*** Opening Provided data ***

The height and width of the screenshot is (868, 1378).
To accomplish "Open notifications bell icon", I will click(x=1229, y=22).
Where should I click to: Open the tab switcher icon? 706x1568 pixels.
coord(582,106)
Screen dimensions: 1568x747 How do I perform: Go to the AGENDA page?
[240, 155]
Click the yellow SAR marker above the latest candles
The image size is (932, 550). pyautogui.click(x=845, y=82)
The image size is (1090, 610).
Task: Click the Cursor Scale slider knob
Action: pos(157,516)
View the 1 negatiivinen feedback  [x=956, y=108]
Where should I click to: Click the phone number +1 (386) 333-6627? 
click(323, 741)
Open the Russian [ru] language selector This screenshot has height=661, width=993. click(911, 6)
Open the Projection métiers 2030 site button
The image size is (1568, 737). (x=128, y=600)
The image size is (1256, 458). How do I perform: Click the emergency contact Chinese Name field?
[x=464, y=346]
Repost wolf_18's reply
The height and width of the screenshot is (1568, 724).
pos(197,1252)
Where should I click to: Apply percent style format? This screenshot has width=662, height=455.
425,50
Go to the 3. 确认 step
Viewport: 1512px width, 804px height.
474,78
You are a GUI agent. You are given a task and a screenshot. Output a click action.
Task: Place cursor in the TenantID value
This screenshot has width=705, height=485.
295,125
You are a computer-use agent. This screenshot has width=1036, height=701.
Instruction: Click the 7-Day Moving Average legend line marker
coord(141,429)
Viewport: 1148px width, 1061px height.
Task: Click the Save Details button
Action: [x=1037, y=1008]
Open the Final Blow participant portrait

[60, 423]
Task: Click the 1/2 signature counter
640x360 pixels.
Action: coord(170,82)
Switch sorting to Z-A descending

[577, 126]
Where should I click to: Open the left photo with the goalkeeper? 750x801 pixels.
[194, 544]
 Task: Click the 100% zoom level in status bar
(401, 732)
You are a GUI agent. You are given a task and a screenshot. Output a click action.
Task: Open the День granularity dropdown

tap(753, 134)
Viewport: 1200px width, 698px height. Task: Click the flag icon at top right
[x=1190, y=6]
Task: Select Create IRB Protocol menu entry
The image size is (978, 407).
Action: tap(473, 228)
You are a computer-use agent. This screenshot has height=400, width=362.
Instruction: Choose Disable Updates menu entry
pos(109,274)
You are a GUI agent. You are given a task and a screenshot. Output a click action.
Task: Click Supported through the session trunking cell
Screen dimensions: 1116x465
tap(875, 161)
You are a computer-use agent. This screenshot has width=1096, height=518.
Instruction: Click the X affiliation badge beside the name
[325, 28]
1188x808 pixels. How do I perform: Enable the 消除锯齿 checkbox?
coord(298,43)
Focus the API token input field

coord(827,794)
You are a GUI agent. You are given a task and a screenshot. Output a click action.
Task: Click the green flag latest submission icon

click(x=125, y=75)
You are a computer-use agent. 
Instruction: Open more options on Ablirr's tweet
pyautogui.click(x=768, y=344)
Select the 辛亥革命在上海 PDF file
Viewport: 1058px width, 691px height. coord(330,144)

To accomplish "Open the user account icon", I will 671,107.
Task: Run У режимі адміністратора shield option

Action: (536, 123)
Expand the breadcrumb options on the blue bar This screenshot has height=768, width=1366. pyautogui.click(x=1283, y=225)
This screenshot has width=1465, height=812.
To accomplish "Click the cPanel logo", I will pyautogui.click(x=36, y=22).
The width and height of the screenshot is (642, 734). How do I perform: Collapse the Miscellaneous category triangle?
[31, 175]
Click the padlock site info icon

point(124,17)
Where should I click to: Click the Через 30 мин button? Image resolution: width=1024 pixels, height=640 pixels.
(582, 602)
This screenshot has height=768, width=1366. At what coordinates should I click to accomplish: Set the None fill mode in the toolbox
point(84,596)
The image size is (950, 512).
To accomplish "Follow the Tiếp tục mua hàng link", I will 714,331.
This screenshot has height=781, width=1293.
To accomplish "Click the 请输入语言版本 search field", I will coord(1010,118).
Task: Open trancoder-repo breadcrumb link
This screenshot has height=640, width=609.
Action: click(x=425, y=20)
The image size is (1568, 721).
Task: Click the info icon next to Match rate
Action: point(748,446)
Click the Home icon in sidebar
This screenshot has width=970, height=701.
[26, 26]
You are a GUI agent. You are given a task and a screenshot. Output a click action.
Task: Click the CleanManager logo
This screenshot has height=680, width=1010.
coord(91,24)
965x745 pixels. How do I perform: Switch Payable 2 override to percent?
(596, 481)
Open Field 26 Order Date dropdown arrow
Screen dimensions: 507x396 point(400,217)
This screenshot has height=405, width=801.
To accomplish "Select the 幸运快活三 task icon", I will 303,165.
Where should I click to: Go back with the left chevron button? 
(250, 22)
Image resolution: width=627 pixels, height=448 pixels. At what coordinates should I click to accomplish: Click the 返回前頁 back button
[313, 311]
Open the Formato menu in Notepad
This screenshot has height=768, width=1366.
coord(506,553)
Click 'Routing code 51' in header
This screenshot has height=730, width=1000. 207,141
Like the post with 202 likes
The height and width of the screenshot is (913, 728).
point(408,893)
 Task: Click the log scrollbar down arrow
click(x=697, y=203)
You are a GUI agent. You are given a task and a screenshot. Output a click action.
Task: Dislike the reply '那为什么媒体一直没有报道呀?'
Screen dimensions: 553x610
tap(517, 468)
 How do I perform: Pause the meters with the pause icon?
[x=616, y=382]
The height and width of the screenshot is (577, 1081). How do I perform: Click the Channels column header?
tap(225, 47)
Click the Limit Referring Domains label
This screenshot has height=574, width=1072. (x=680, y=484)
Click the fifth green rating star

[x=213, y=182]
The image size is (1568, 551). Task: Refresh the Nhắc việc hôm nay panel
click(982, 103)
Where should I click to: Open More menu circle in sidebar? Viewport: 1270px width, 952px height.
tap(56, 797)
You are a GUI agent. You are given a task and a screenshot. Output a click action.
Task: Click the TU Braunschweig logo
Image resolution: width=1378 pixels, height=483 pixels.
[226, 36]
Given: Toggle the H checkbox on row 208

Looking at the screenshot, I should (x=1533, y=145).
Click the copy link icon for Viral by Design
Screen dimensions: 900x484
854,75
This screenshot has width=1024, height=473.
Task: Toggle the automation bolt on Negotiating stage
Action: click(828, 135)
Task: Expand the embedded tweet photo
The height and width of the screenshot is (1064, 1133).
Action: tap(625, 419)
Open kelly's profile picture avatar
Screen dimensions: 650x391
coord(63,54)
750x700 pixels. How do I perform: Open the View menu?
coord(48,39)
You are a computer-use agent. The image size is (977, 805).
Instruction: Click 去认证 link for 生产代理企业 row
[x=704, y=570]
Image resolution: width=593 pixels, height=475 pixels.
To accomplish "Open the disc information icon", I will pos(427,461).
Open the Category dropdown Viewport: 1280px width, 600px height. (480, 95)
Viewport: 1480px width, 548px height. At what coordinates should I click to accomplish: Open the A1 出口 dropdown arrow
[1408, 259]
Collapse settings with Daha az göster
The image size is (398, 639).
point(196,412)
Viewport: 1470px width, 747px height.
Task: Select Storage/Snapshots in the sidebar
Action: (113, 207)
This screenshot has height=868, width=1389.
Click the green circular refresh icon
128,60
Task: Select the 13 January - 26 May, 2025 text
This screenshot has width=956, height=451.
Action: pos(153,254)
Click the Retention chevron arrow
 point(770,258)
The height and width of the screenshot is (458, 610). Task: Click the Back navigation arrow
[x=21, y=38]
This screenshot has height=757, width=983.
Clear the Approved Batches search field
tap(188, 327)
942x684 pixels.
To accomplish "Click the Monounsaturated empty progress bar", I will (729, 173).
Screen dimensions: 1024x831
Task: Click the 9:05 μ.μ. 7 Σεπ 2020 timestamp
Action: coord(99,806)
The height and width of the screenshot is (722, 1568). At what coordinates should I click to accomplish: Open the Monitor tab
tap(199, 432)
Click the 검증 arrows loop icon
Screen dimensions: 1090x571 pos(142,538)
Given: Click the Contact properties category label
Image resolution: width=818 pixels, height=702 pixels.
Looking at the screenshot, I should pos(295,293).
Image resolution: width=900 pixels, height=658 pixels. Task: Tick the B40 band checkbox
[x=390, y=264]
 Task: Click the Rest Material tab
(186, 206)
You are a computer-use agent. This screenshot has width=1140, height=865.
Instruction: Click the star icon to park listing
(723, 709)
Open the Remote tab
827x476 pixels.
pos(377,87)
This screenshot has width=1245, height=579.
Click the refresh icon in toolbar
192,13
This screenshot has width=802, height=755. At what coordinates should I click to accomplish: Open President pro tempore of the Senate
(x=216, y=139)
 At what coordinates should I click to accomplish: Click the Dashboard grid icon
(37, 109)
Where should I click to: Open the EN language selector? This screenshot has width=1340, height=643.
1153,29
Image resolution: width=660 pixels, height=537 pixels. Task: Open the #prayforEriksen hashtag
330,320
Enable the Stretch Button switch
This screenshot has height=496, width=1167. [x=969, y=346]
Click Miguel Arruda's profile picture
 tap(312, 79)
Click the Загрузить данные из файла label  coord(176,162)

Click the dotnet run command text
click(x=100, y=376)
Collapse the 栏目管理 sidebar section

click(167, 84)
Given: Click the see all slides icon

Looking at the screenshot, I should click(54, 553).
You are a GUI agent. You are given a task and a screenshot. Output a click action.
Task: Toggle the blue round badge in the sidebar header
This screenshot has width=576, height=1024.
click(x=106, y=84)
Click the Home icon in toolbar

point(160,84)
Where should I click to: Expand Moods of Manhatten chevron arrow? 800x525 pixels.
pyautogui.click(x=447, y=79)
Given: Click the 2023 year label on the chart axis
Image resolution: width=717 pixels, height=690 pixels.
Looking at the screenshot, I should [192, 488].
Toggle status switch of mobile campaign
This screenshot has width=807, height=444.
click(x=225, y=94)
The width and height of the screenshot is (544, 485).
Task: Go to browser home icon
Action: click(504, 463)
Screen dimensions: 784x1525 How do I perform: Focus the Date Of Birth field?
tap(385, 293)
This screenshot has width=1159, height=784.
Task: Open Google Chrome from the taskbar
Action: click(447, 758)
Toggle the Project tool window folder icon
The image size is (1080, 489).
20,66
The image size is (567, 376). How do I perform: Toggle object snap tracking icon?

*** Closing Provided data ***

Within the entries, find each line holding the string "breadcrumb". Reply with how many there are, as a number alone.

2